Imaging Diagnosis, Spectrum of Abnormalities, and Temporal Progression

Department of Radiology, National Jewish Medical and Research Center, Denver, Colorado

Correspondence and requests for reprints should be addressed to David A. Lynch, M.D., Department of Radiology, National Jewish Medical and Research Center, 1400 Jackson Street, Denver, CO 80206. E-mail: lynchd{at}njc.org

ABSTRACT

The role of high-resolution computed tomography in the diagnosis of interstitial lung disease is increasing as our understanding of its diagnostic accuracy improves. The characteristic findings on high-resolution computed tomography of usual interstitial pneumonia (UIP) are reticular abnormality and honeycombing with basal predominance. Honeycombing is a strong predictor of UIP and also is an important predictor of mortality.
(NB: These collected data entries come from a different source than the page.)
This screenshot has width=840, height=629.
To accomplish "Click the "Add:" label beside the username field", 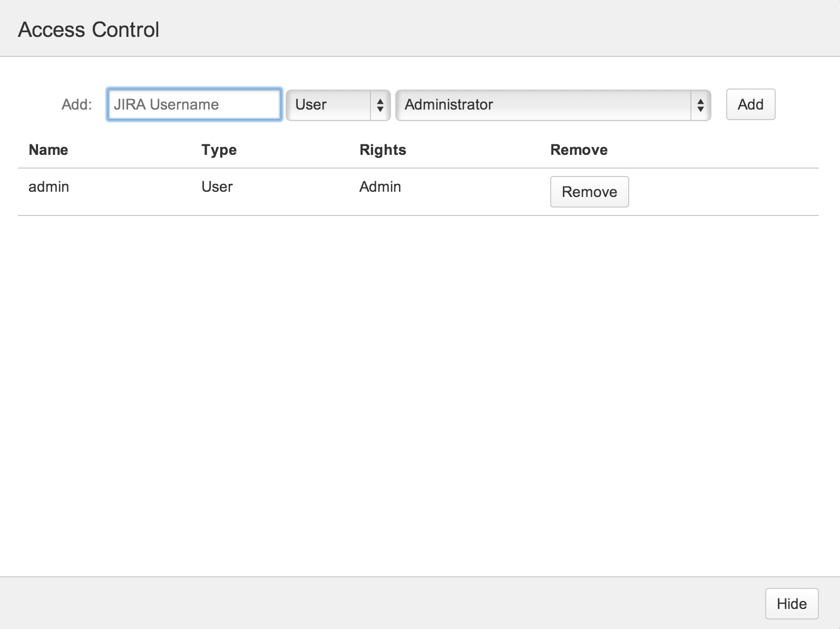I will (76, 105).
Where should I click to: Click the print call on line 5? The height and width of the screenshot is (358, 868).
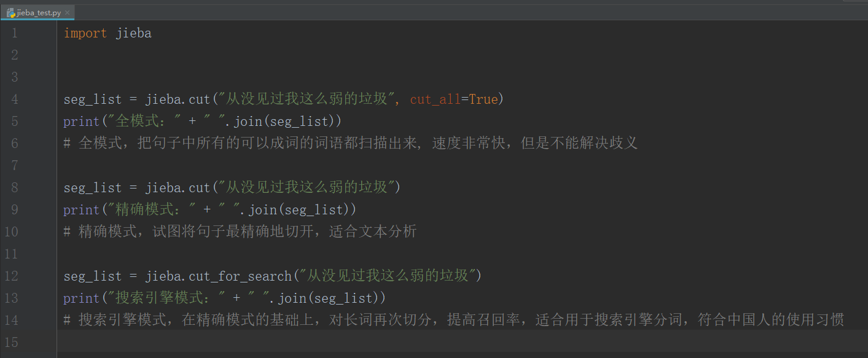(81, 122)
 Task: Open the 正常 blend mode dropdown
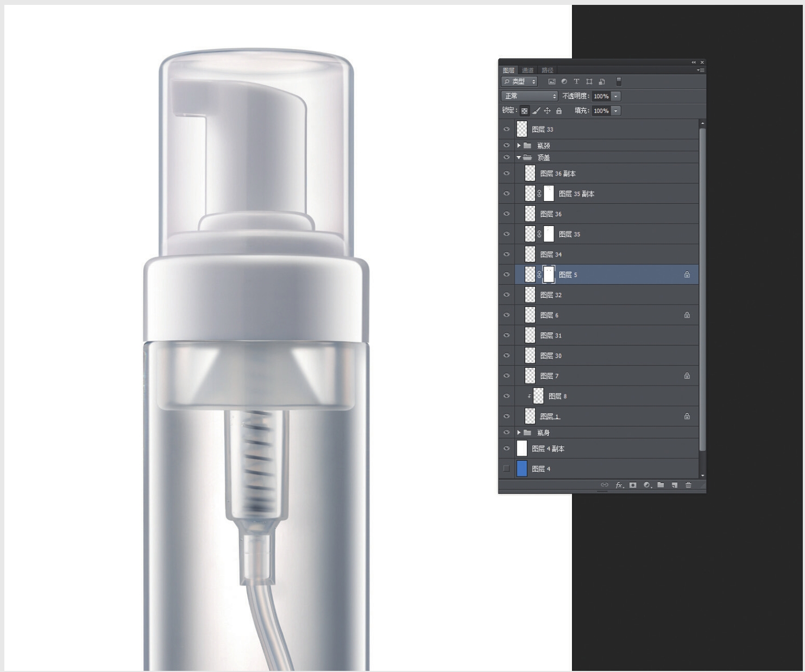pos(530,96)
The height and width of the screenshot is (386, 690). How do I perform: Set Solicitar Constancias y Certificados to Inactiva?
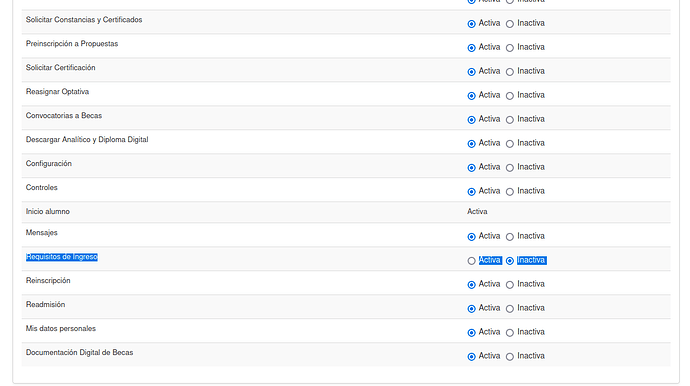click(510, 24)
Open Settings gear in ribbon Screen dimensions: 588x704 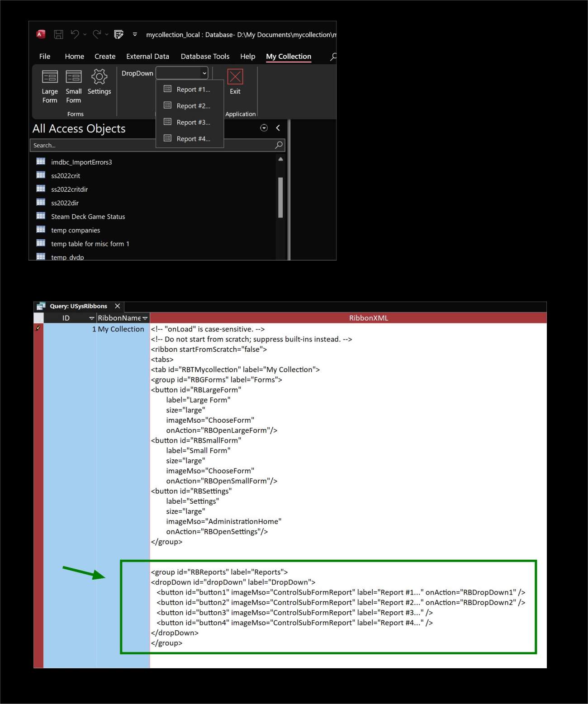click(99, 77)
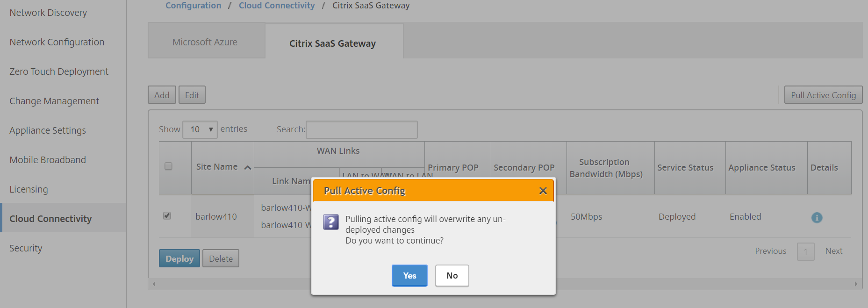Click the question mark dialog icon
The height and width of the screenshot is (308, 868).
point(331,222)
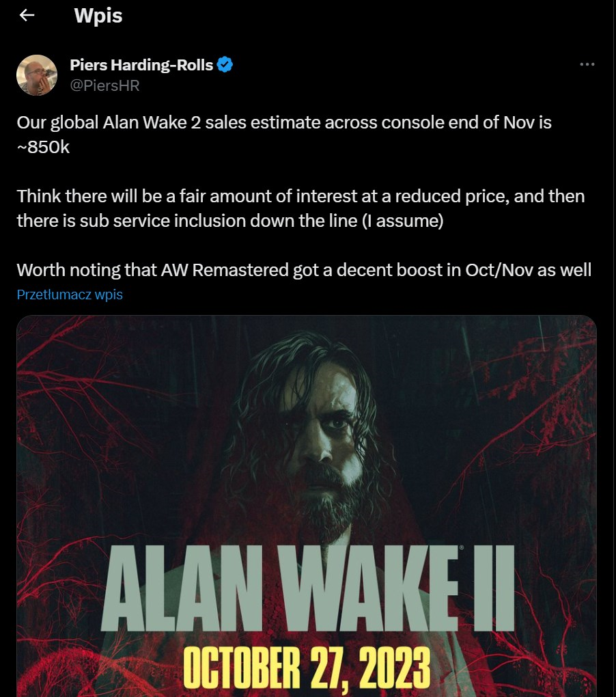Click the 'Oct/Nov as well' text

[529, 270]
Because UIP carries the most adverse prognosis among the subtypes of idiopathic interstitial pneumonia, it is important to be able to differentiate this entity from nonspecific interstitial pneumonia and desquamative interstitial pneumonia from UIP, because these patients may show similar clinical presentations. A confident computed tomography diagnosis of UIP, in association with typical clinical features, will allow the clinician to avoid an unnecessary surgical biopsy.
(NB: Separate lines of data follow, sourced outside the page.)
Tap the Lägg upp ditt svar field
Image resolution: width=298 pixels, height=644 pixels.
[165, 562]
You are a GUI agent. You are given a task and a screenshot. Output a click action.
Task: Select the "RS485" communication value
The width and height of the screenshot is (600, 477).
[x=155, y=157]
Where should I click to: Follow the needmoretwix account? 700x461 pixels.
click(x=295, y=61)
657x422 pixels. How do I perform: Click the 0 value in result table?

Key Words: high-resolution computed tomography • idiopathic interstitial pneumonia • idiopathic pulmonary fibrosis • nonspecific interstitial pneumonia • usual interstitial pneumonia

IMAGING FINDINGS OF USUAL INTERSTITIAL PNEUMONIA/IDIOPATHIC PULMONARY FIBROSIS

The typical finding on chest radiographs of patients with idiopathic pulmonary fibrosis (IPF) is peripheral reticular opacity with predominance at the lung bases (Figure 1). Honeycombing and lower lobe volume loss may also be seen. Virtually all patients with IPF have an abnormal chest radiograph at the time of presentation, and radiographic abnormalities are often visible retrospectively for several years before the diagnosis of IPF. In individuals with presymptomatic radiographic abnormalities, high-resolution computed tomography (HRCT) could lead to early diagnosis of IPF. However, because this type of abnormality often remains unchanged for years, it is unclear how many patients with radiographic abnormalities will actually go on to develop symptomatic IPF.
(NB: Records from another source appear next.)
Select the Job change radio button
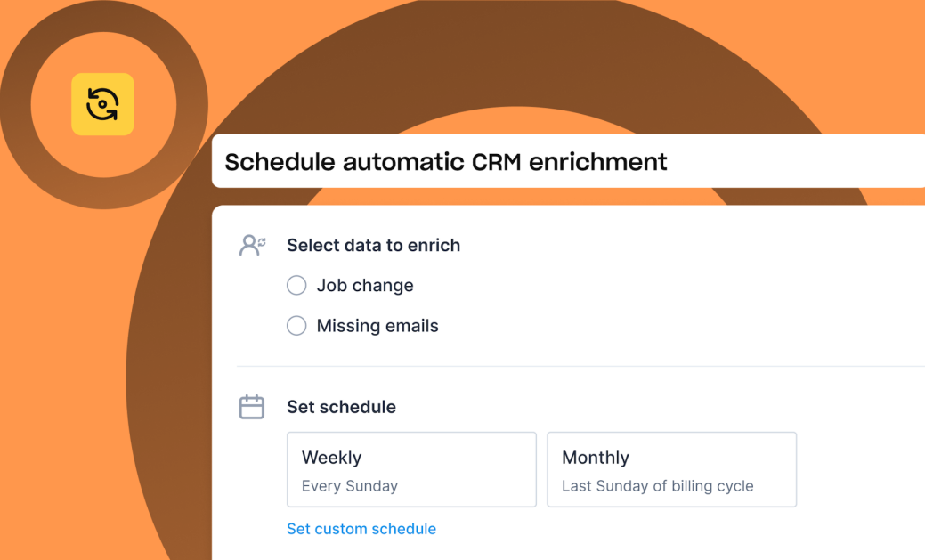(x=296, y=286)
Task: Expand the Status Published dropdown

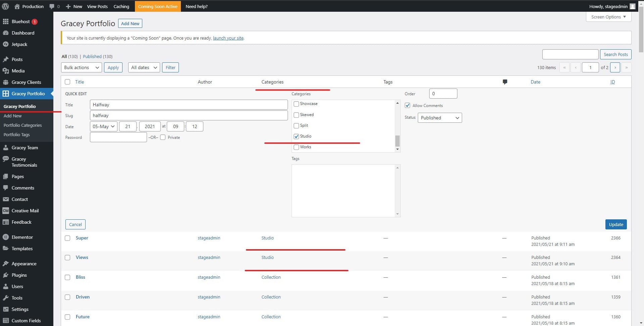Action: click(440, 118)
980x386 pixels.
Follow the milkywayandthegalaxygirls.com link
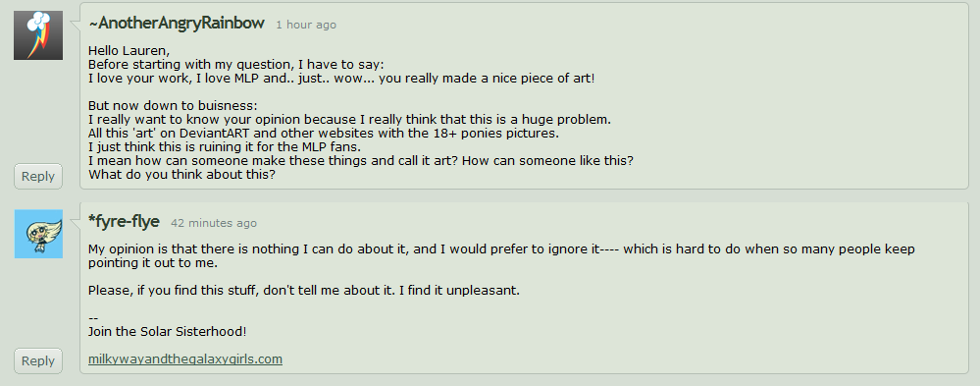185,359
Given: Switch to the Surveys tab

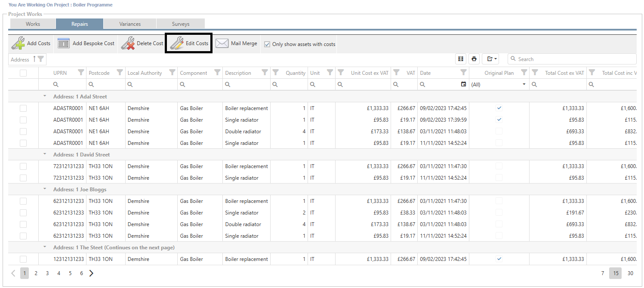Looking at the screenshot, I should point(181,24).
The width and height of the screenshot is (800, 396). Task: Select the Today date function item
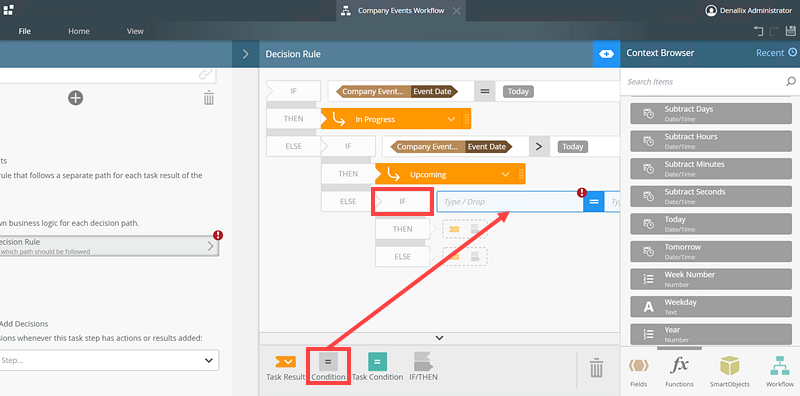[x=711, y=224]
View larger version (269K): [in this window] [in a new window]   Figure 1. (A and B) Chest radiograph of a 72-yr-old woman with usual interstitial pneumonia (UIP), showing reticular and ground-glass opacities in both lungs with basal predominance. Lung volumes are slightly decreased in both lower lobes.

View larger version (113K): [in this window] [in a new window]   Figure 2. Typical computed tomography (CT) features of UIP in a 72-yr-old woman. CT through the lower lungs shows subpleural honeycombing (black arrows) and reticular abnormality (arrowhead). Bronchial dilation (white arrows) is due to traction bronchiectasis.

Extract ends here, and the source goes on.